Artikel 15 luidt, voor zover van belang, als volgt:
1. Burgemeester en wethouders zijn bevoegd in gevallen waarin de toepassing van deze verordening naar hun oordeel tot onbillijkheid van overwegende aard leidt ten gunste van de woningzoekende af te wijken van deze verordening.
(…)
Beleidsregels urgenties [woonplaats] 2019
Artikel 2 luidt, voor zover van belang, als volgt:
1. Voor aanvragen op grond van medische indicatie als bedoeld in artikel 11a, tweede lid, van de Huisvestingsverordening [woonplaats] 2019 wordt de situatie als onhoudbaar beschouwd in de volgende gevallen:
ls de bruikbaarheid of toegankelijkheid van de woning door ziekte of door een lichamelijke of verstandelijke beperking ernstig wordt belemmerd (ergonomische belemmeringen);
als de huidige woonsituatie ernstige schade veroorzaakt aan de gezondheid.

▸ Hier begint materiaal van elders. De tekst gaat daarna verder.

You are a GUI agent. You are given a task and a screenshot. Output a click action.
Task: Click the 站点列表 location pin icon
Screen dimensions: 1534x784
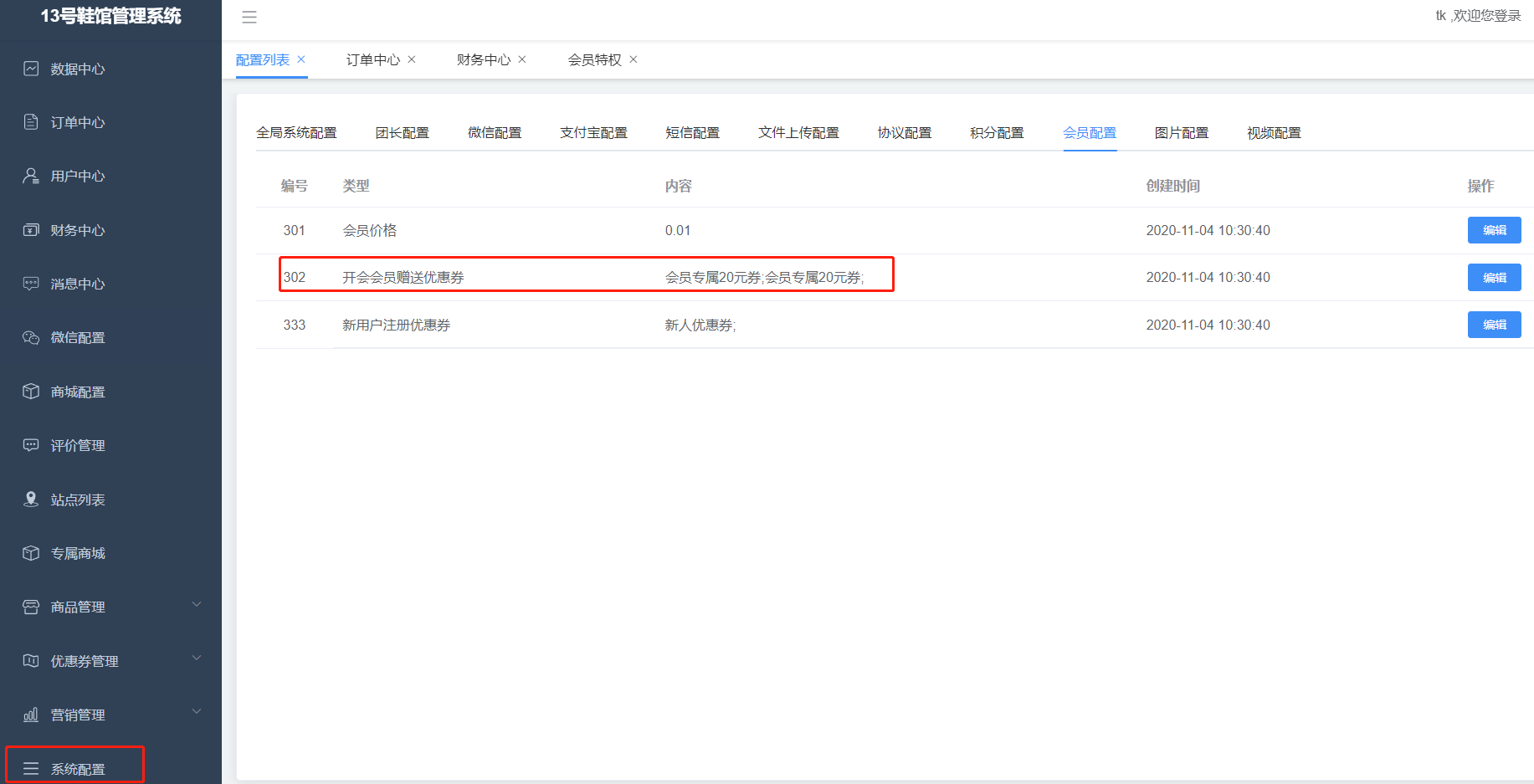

2 Voor aanvragen op grond van sociale indicatie als bedoeld in artikel 11a, derde lid, van de Huisvestingsverordening [woonplaats] 2019 verlenen burgemeester en wethouders geen urgentie als de volgende omstandigheden zich voordoen:
a. problemen met de woning in de zin van:
(…)
2. een slecht onderhouden woning;
(…)
problemen met de woonomgeving in de zin van:
conflict met buren;
lawaaioverlast van de directe omgeving;
(…)
overige problemen zoals:
(…)
3. wanneer men reeds gedurende een lange periode op woonruimte wacht;
4. financiële problemen.
3 De in het tweede lid vermelde situaties zijn niet limitatief omschreven. Het niet genoemd staan van een situatie in bovenstaande lijst leidt niet tot automatische toekenning van een urgentie op grond van sociale indicatie.

Voetnoten

1.Stichting Sociale Verhuurders Noord-Kennemerland.